--- TEXTE DE L'EXERCICE ---
╭──

Et puis, il y a Aymeric, le copain de Labrouste, le paysan issu d’une famille de nobles normands, qui fait du bon lait parce qu’il respecte ses vaches, et que les encravatés de Bruxelles vont conduire à la faillite. Lors d’une révolte de producteurs énervés, Aymeric, arme à la main, fait face aux CRS. La scène ressemble étrangement à celles des émeutes urbaines que la France macronienne vit actuellement. Houellebecq a toujours eu un ou deux coups d’avance avec ses romans. Il « voit » au sens rimbaldien du terme, même si l’auteur préfère Baudelaire. C’est un bon joueur d’échecs. Il ne néglige pas les pions. Il est patient, et sait accélérer la phrase pour emporter loin, dans un mouvement tragique, le lecteur.

╰──

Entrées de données
╭──

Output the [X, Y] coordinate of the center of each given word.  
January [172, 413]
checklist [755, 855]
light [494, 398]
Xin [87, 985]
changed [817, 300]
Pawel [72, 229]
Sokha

╰──

--- CONSIGNES ---
1. Relevez tous les noms propres de personnes qui figurent dans le texte sur Houellebecq.
2. Prolongez le texte sur Houellebecq à la suite de sa dernière phrase.

--- CORRIGÉS ---
1. Aymeric, Labrouste, Houellebecq, Baudelaire

2.
Un sentimental empêché qui n’aime que les fellations
Houellebecq est un décadent du XXIe siècle, siècle de grande désespérance, qui a perdu ses valeurs et ses idéaux. C’est également un sentimental empêché qui n’aime que les fellations, et ne pratique pas le cunnilingus, tant pis pour vous mesdames. Il est passif. Il l’avoue, du reste, et là, à coup sûr, c’est de lui qu’il parle, et il en devient même touchant : « On m’avait peu donné, et j’avais peu envie de donner moi-même ; la bonté ne s’était pas développée en moi, le processus psychologique n’avait pas eu lieu, les humains dans leur ensemble m’étaient au contraire devenus de plus en plus indifférents, sans même parler des cas d’hostilité pure et simple. » Constat accablant. Houellebecq précisant par ailleurs : « Étais-je capable d’être heureux en général ? C’est le genre de questions, je crois, qu’il vaut mieux éviter de se poser. » Il y a des humains inaptes au bonheur, voilà tout.
Et malgré toute cette noirceur, dans l’ensemble justifiée, le soleil n’en continuera pas moins de briller, indubitablement.
Michel Houellebecq, Sérotonine, Flammarion.